To reap these benefits of exercise, you'd need to spend 30 to 40 minutes running, five days a week, according to the study.
In the study, Tucker looked at data on more than 5,800 people ages 20 to 84 who had taken part in a health survey conducted by the Centers for Disease Control and Prevention. The survey, called National Health and Nutrition Examination Survey, is aimed at collecting data on people's lifestyle, health, physical activity and nutrition. [How to Jump-Start Your Exercise Routine in 2017]
In addition to filling out questionnaires, the people who had participated in the survey had samples of their DNA collected by CDC investigators between 1999 and 2002.
The purpose of this DNA collection was to measure the lengths of people's telomeres, which are molecular "caps" found on the ends of chromosomes that protect the genetic structures from damage. Telomeres get shorter over time, but the rates of this shortening vary from person to person. Therefore, telomeres are considered a marker of a person's "biological age," which refers to the age of that person's cells rather than his or her chronological age.
Although the CDC survey had data on both physical activity levels and telomere length, the relationship between the two had not been analyzed.
In the study, Tucker looked into this relationship, and found that the people who had high physical activity levels had significantly longer telomeres than the people who did not exercise at all and the people who exercised less frequently and less intensely.
In particular, the men in the study who exercised at the intensity and duration equivalent to 40 minutes of running five days a week, and the women who exercised at the equivalent of 30 minutes of running five days a week, had telomeres whose length suggested their cells were nine years younger than the cells of the people who did not exercise at all.
Tucker also compared the telomere length of the people in the highly active group with the telomere length of the people who also exercised but at lower levels.
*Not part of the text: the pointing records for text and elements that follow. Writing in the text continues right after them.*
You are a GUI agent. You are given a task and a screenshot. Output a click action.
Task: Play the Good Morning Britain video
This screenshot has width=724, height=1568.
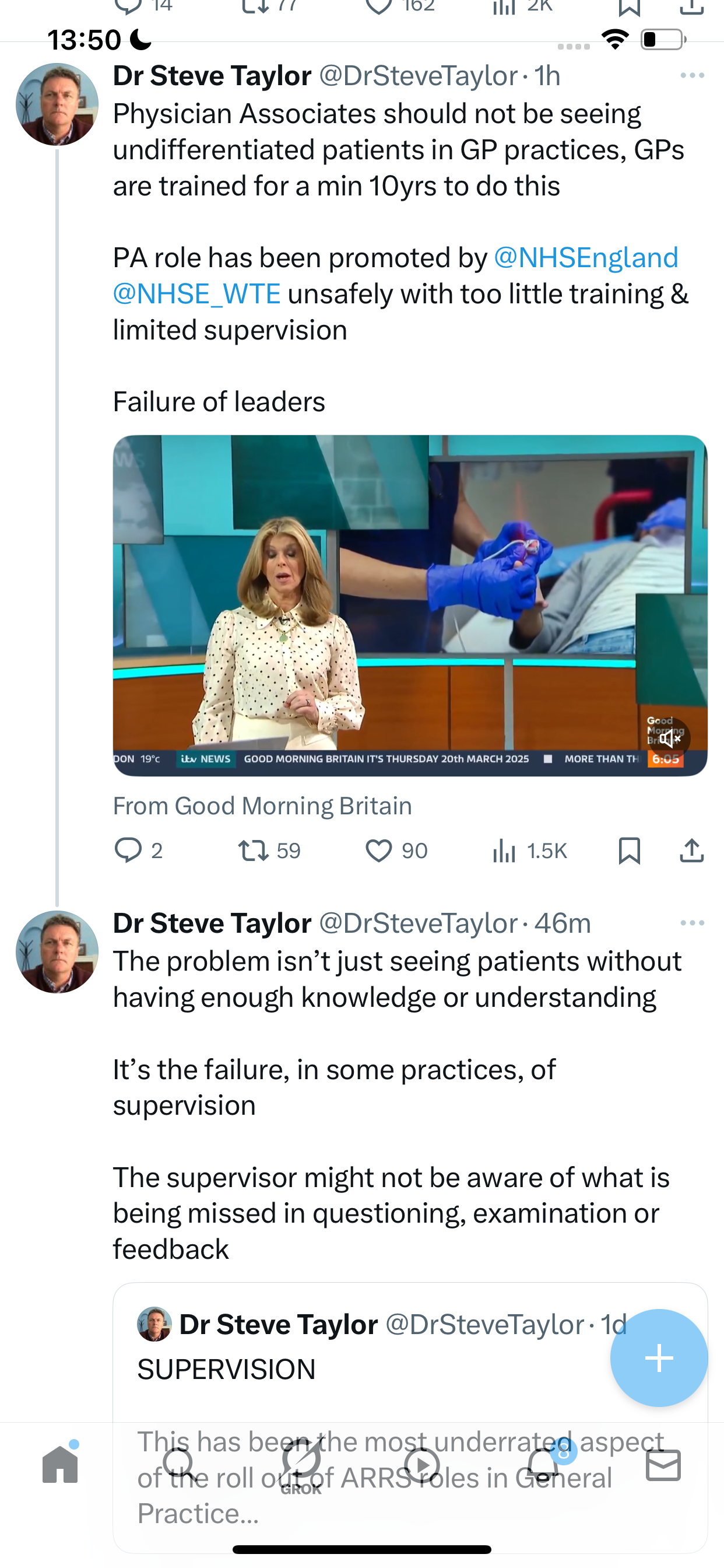(410, 605)
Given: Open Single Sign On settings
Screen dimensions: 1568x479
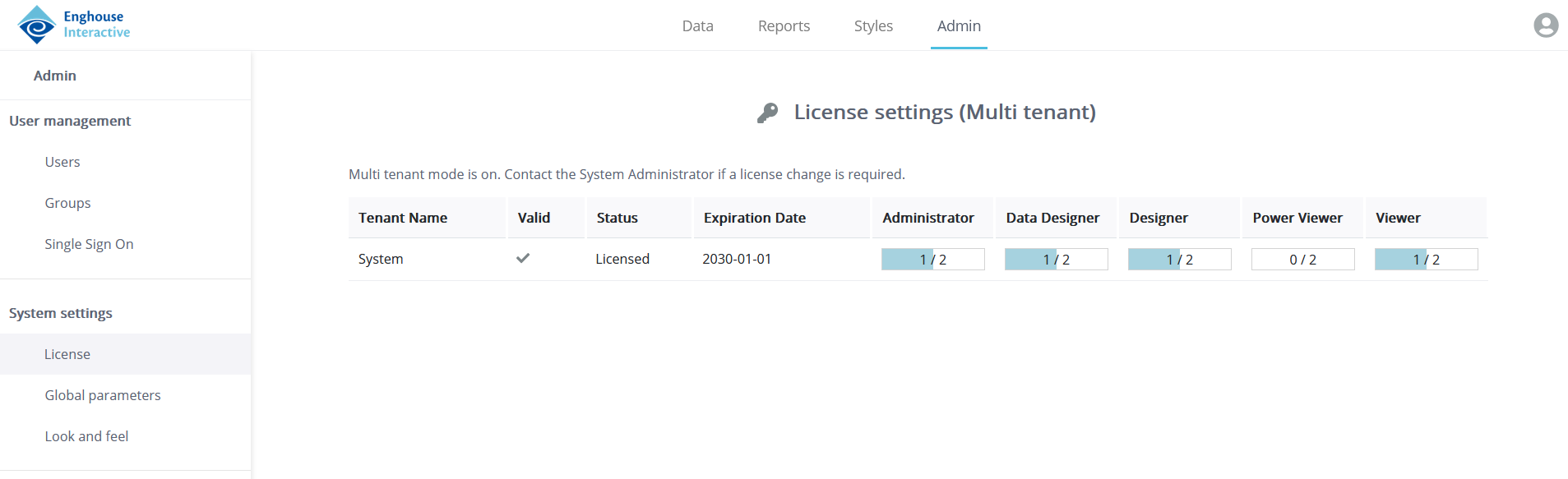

In this case, he found that the difference in cellular aging between the two groups was seven years. [Extending Life: 7 Ways to Live Past 100]
This finding suggests that "for telomeres, taking it to the next level of activity seems important," Tucker told Live Science.
In other words, "If you want to see a real difference in slowing your biological aging, it appears that a little exercise won't cut it,” Tucker said in a statement. "You have to work out regularly at high levels."
It is not clear why being highly active is linked to having longer telomeres, but previous research has shown that exercise may help reduce inflammation and oxidative stress, both of which have been implicated in the more rapid shortening of telomeres, Tucker said.
A previous study found that professional athletes had higher levels of activation of an enzyme called telomerase, which stabilizes telomeres, compared with people who didn't exercise.